Further details on the contributions of autonomous dynamical systems theory in general and the concepts and methods of bifurcation theory in particular, appear in Sect. 2.1. The recent contributions of the theory of non-autonomous and random dynamical systems (NDSs and RDSs) – with their generalization of bifurcations to tipping points – are reviewed in Sect. 2.2.
1.2 Algebraic topology and chaotic dynamics
What is the topology of chaos, and why is it important in the theory of dynamical systems and in the time series analysis for nonlinear and chaotic dynamics? We attempt here to provide answers to these questions, with an emphasis on applications to the climate sciences. Essentially, the concepts and tools of algebraic topology can be applied to the evolution of systems in both phase space and physical space as well as to the interesting back-and-forth trip between the two spaces. This complementary view of the way that dynamics and topology interact is a main motivation of the present article.
The emphasis on time dependence and dynamics here should not allow us to forget, though, the huge role that homologies have already been playing in the fields of image processing and visualization (e.g., Heine et al., 2016; Singh Bansal et al., 2022, and references therein).

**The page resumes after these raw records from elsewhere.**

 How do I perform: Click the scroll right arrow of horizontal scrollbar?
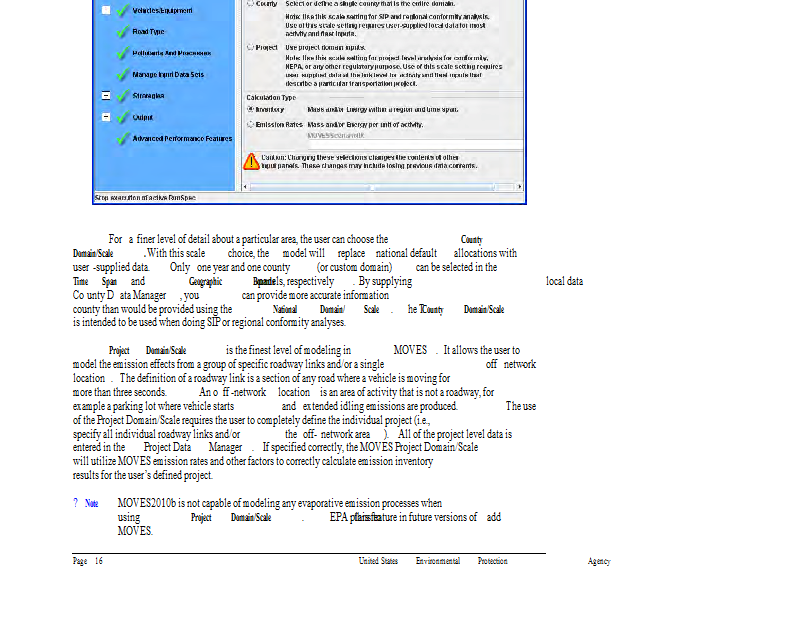pyautogui.click(x=518, y=187)
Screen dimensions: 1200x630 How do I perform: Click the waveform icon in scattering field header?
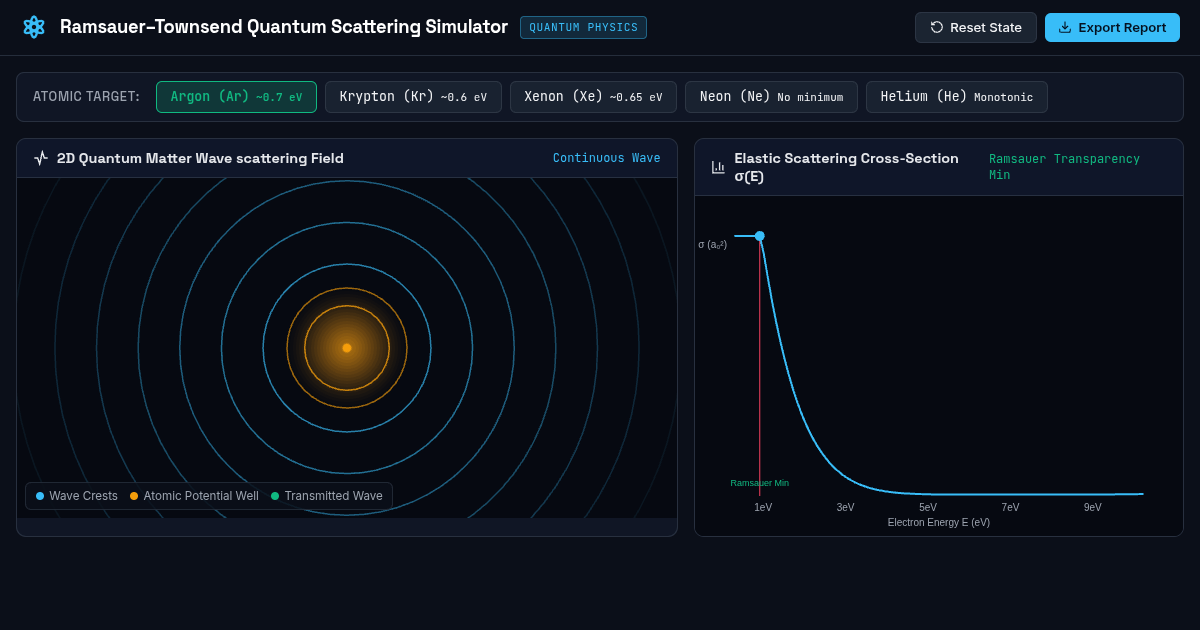tap(41, 158)
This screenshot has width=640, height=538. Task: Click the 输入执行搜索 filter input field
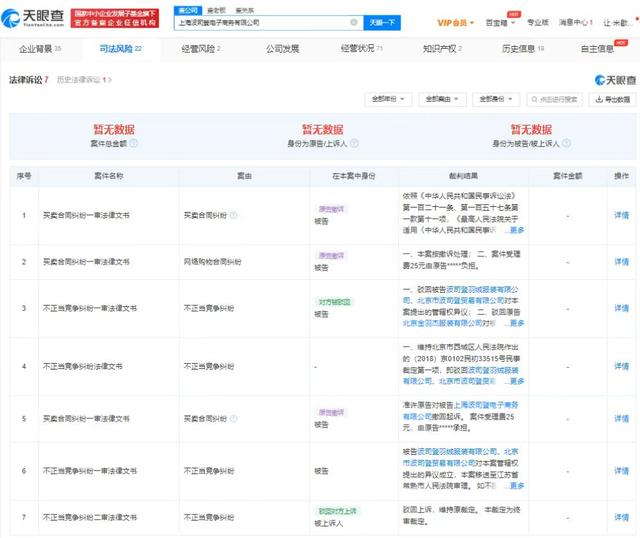tap(557, 99)
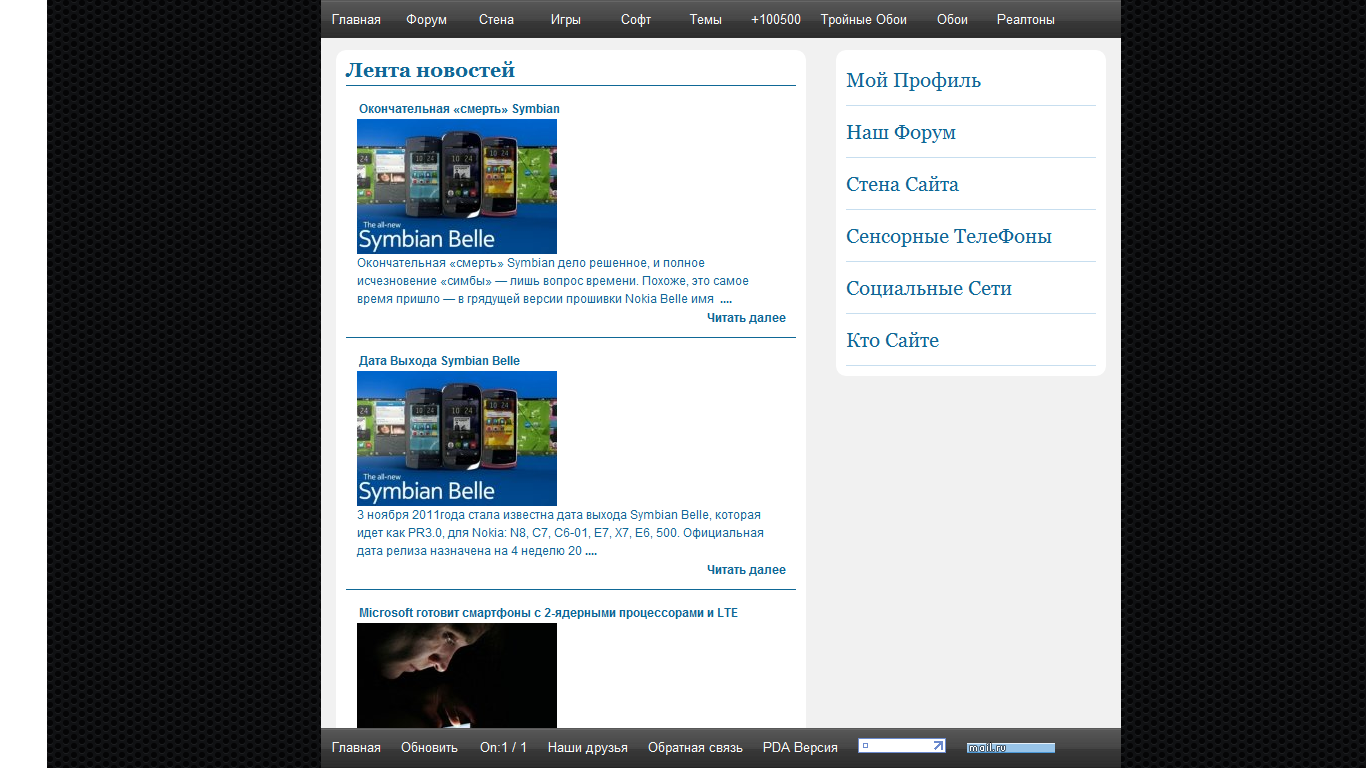Open Обратная связь in footer

point(695,747)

Significant advances in computational topology (Edelsbrunner and Harer, 2022) have helped substantially in these more static area of applications and will clearly do so in the more dynamic ones contemplated herein.
In Sect. 3.1, we present the rather novel approach of Branched Manifold Analysis through Homologies (BraMAH) (Sciamarella and Mindlin, 2001; Charó et al., 2021b) for approximating the branched manifolds (Birman and Williams, 1983a, b) of dynamical systems by a cell complex that allows one to characterize the manifold by its homology groups in phase space (Poincaré, 1895; Sciamarella and Mindlin, 1999). The detection and description of localized coherent sets (LCSs) in two-dimensional flows in physical space by BraMAH-based methods is reviewed in Sect. 3.2.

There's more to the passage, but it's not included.